>>>>>

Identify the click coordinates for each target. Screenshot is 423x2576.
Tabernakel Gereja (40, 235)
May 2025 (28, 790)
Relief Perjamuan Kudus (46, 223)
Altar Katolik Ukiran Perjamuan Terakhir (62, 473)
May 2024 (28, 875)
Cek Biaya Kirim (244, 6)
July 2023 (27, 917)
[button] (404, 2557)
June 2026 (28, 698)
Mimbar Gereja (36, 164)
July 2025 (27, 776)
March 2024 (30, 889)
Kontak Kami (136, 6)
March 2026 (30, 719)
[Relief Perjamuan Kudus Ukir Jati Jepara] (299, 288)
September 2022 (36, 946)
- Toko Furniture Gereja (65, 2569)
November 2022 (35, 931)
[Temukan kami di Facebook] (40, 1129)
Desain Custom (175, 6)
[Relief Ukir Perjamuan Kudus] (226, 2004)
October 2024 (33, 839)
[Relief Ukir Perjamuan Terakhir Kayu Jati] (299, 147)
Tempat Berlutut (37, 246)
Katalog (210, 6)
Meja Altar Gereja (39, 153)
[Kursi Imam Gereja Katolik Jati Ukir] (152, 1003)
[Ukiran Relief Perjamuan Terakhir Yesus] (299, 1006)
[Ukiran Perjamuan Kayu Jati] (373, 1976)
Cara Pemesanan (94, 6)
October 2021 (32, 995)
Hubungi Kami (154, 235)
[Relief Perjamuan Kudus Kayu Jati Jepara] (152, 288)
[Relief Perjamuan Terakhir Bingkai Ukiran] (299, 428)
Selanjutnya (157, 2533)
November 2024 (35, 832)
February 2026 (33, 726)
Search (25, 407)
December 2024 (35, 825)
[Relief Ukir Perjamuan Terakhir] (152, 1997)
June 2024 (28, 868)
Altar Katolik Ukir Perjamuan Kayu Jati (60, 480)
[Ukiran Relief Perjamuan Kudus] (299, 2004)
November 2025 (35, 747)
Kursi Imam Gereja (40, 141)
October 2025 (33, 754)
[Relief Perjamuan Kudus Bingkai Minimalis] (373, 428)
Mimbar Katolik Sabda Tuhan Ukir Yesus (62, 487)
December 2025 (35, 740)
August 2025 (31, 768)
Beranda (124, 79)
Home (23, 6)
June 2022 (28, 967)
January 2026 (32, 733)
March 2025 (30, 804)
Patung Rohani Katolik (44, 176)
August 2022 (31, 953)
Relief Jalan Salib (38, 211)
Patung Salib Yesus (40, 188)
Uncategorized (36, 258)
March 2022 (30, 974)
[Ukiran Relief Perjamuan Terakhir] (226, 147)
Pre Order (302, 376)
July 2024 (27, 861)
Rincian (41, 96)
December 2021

<<<<<

■ **EXERCISE REQUIREMENTS**: For the word "Jati", please say how many lines in the entries hold it, with only the number as the reply.

■ **WORKED SOLUTION**: 6